Phoebo · 17/04/2023 23:05

YANBU. I can't believe someone would want to visit a baby if they had a cold, I'd keep them away and judge them hard for even thinking it!

AWholeNewWorls · 17/04/2023 23:09

My mum works with children and so I thought she'd know better.

When our DC was two weeks old we needed to go to a specific hospital which DH and I thought we could get the tube to (it was off peak hours and we live on the outskirts of London) but my mum reprimanded me saying I was.foolish to take a newborn on such a germy mode of transport. So fast forward two weeks, I thought I was ok telling them not to come given they are recovering from colds/covid

OP posts:
AWholeNewWorls · 17/04/2023 23:10

I hate being made to feel like I'm being OTT. And everytime I try and explain why (ie. The science) I get replies like 'ok ok, we know, we didn't say we were coming did we'

OP posts:
Phoebo · 17/04/2023 23:14

You shouldn't have to explain anything, it's just basic common sense. Why would they want to inflict a cold on anyone, especially a baby. What utter selfish people

MrsSkylerWhite · 17/04/2023 23:17

Your instincts are absolutely right (they usually are). Tell them to wait until their symptoms have gone.
congratulations 😃

AWholeNewWorls · 17/04/2023 23:53

I've been telling them not to come but they're so persistent and making me feel like I'm the one who is being over the top.

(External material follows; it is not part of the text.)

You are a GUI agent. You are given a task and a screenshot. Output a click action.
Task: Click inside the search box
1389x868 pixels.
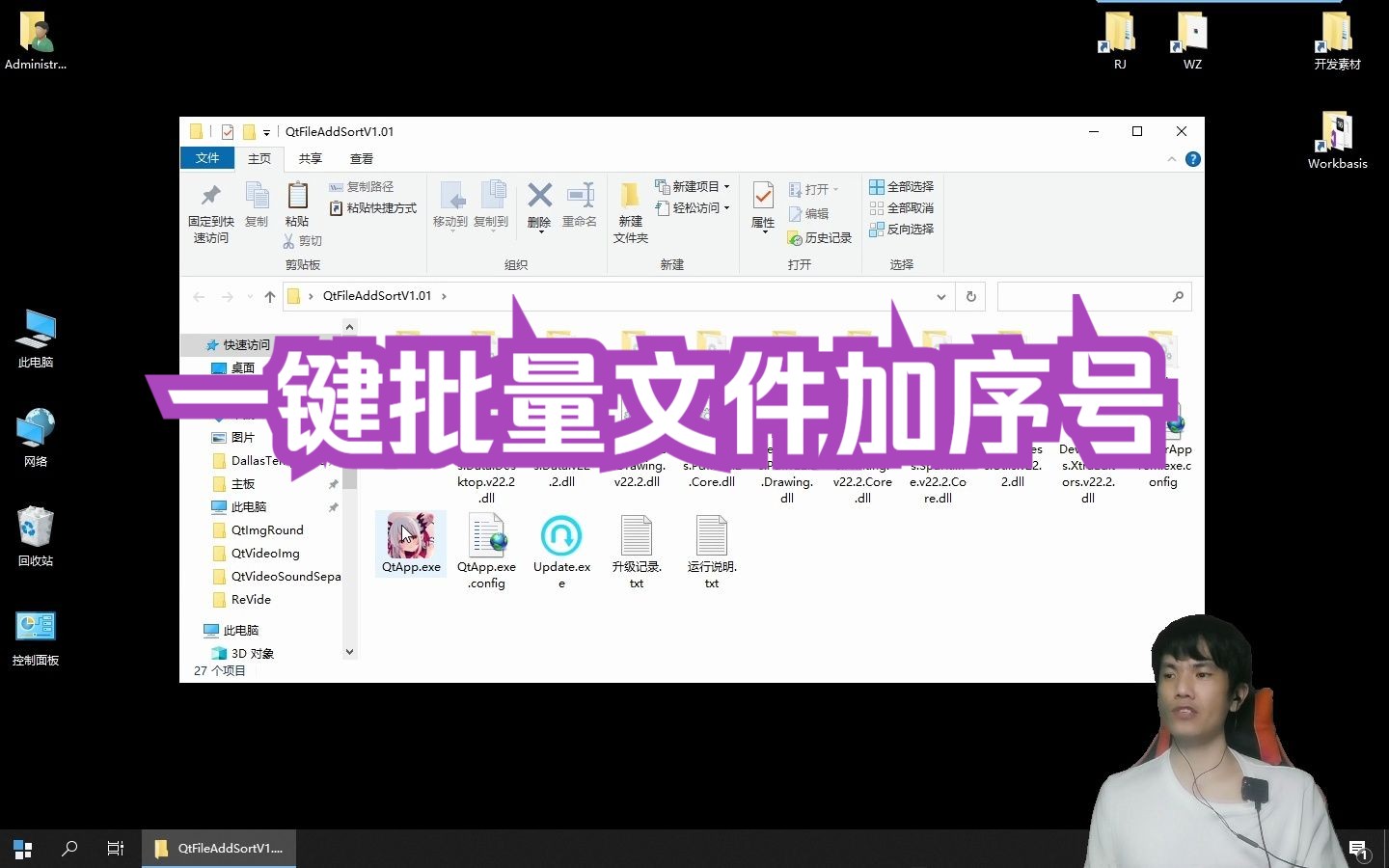click(x=1080, y=296)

I am generally not the most assertive person but motherhood is really pushing me out of my comfort zone and making me have tricky conversations with people!

OP posts:
ThanksForYourHelp · 18/04/2023 00:03

You don't want to knowingly subject a newborn to infection.

www.verywellhealth.com/babies-and-infants-with-fever-2633576

Restinggoddess · 18/04/2023 00:46

Sorry to read this - they should be more respectful of you and your child. It’s good to read that becoming a parent is pushing you into your new super power

YANBU - so, what will you do if they turn up?
The issue seems to be more about answering someone who says you are being OTT so prepare some replies / questions eg How would you feel
if baby X became unwell after your visit?

It’s odd they say ‘ok,ok…’ etc in other words they know they are being unreasonable

Stand your ground

Trust your instincts

Wavescrashingonthebeach · 18/04/2023 00:52

Congratulations on your baby and well done for being assertive. Them coming to see the baby does not benefit the baby in any way whatsoever so they can bloody hang on and wait. You need sleep and rest and minimal stress. And not people full of cold being near your baby!

Tell them to tell you when they are symptom free, and you will then give a date when you are ready for visitors.

I'm already planning on announcing a no visitors rule for my new baby until they are at least a few weeks old. The sleep deprivation with my first was brutal so this time around I'm prioritising rest.

nocoolnamesleft · 18/04/2023 01:07

Of course, where reasonably possible, you want to keep people with colds away from neonates. Cold viruses can give babies bronchiolitis, which can require hospitalisation. When it's a member of the household, you can't always avoid it. But having someone with cold symptoms actually visit a neonate is insane.